Additionally, while you say that as a reviewer you would look for and correct those types of mistakes (for which I would thank you, it makes my job much easier), there are other reviewers who don’t as it’s not actually their job, and they assume (hopefully correctly) that these small errors would be picked up by the production editors and proofreaders.

The corrections we make or the queries we raise about sentences that seem ambiguous to us are made are sent to the authors for approval or rejection before publishing; it’s not as if we unilaterally change content without consulting authors, so I really can’t why you’d be upset. Our authors always seems very happy with the edits we make.
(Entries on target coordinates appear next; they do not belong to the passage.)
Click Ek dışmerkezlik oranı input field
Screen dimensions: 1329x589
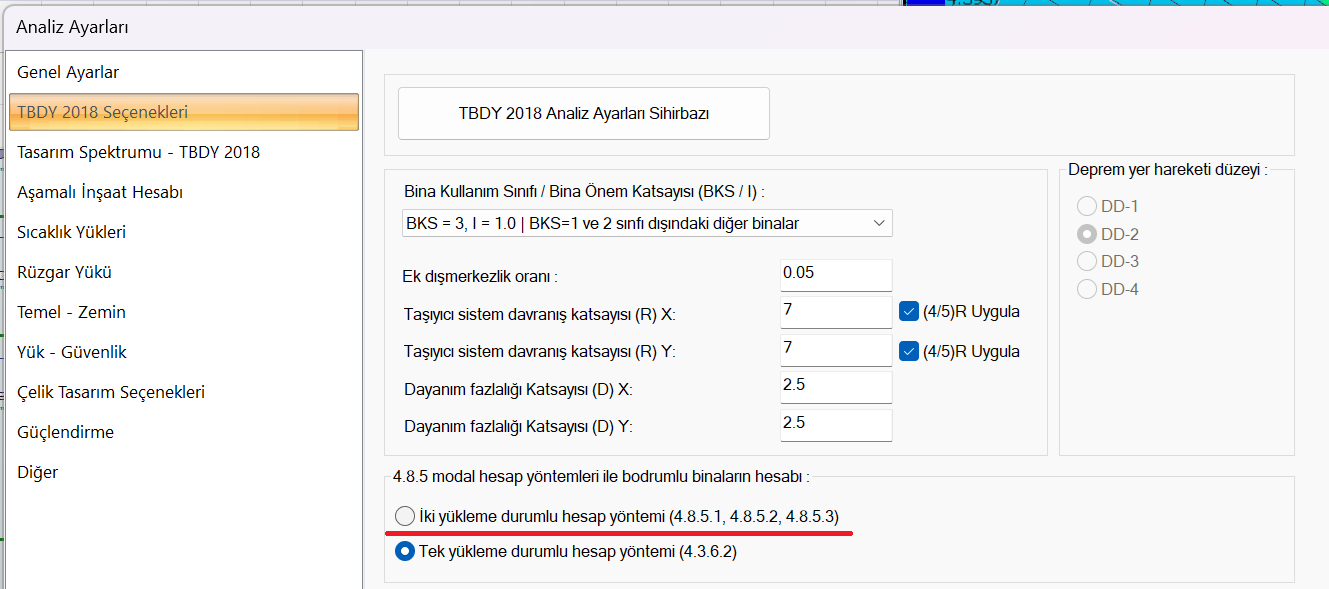click(835, 273)
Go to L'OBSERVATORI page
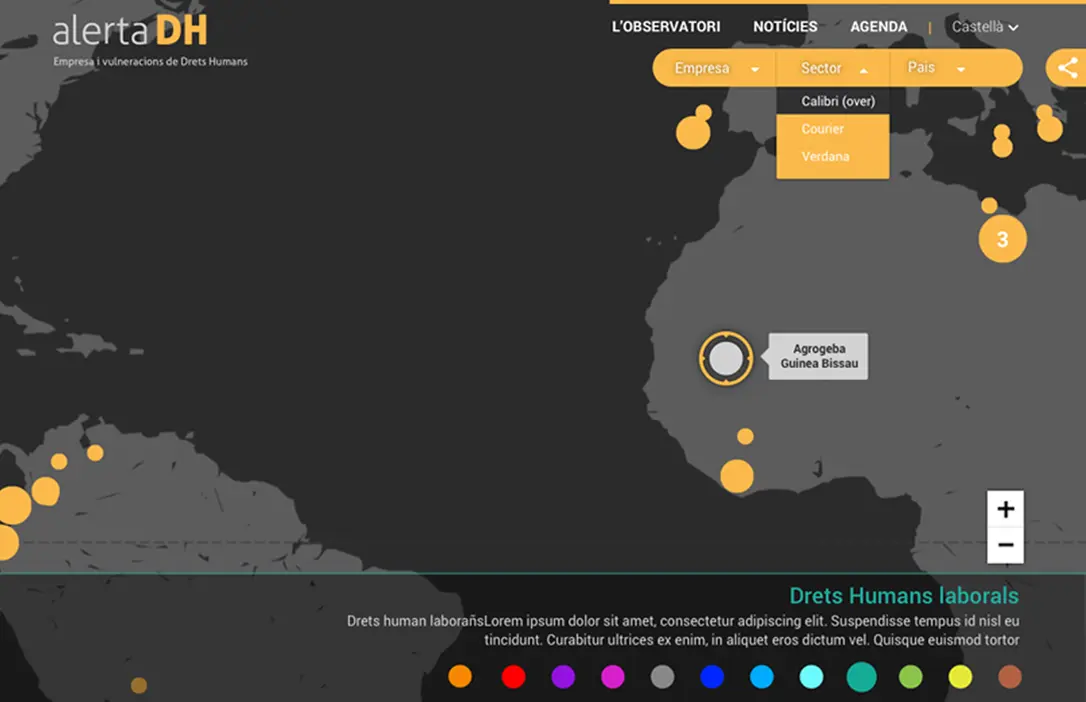Screen dimensions: 1086x702 [x=666, y=27]
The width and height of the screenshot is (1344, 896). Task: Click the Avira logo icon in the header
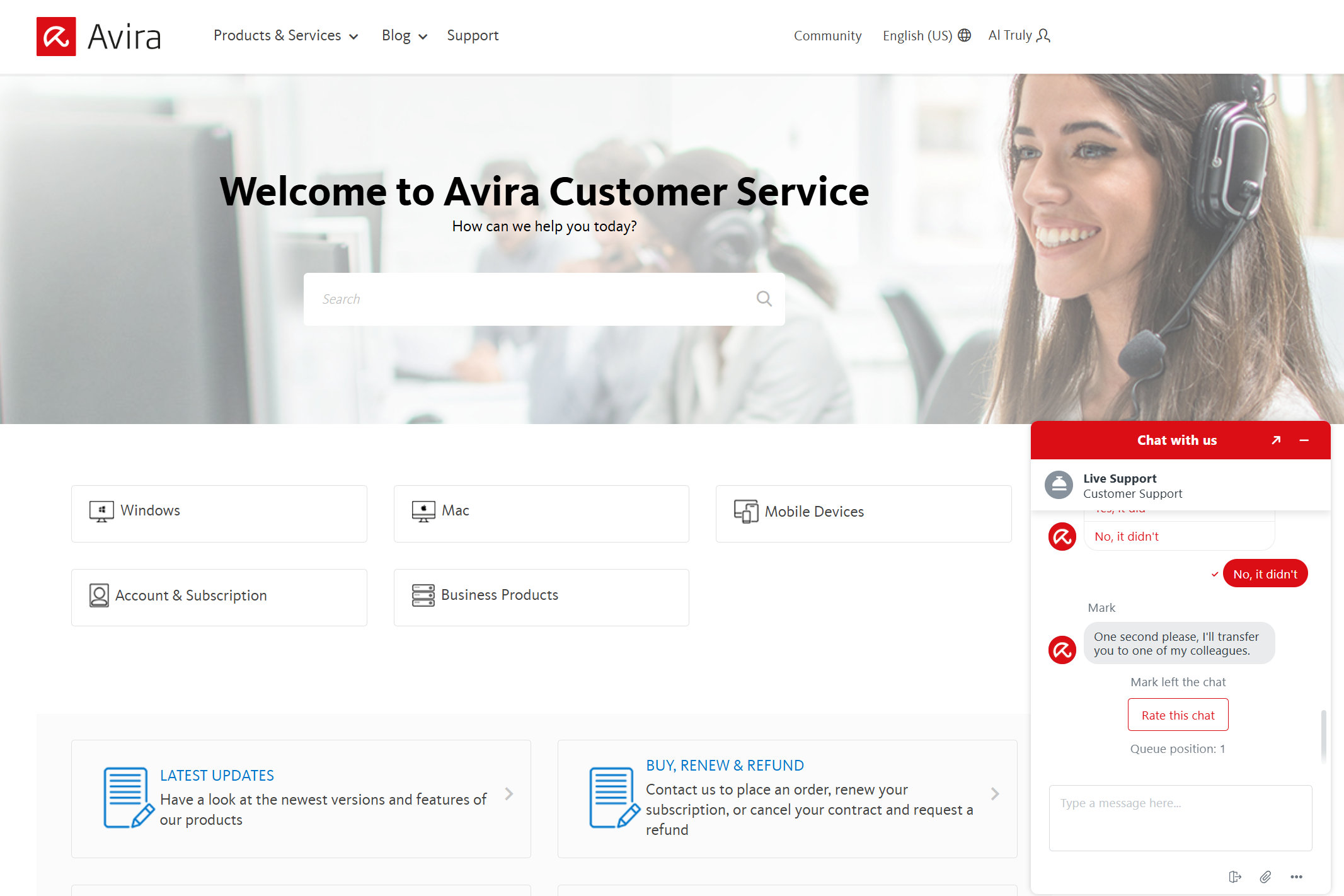click(x=55, y=36)
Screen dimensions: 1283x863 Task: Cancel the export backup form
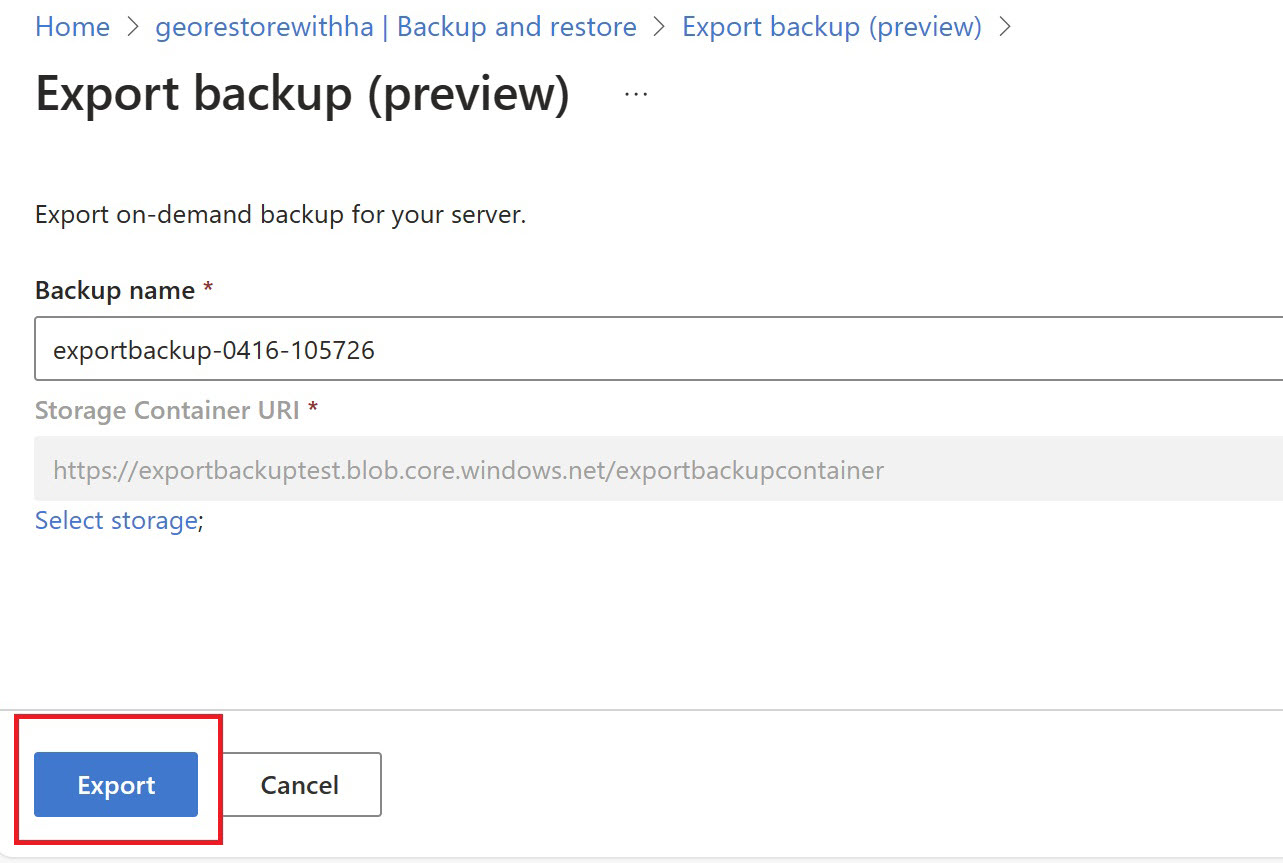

I am aware, though, that the level of content editing we do at our (small) publishers is higher than that offered by many other journals hosted by the larger publishers. For many of the authors who continue to publish with us, it’s this attention to detail which keeps them coming back. If others don’t like it, well, there are other publishers they can choose. There are a range of publishers out there to match the preferences of most authors.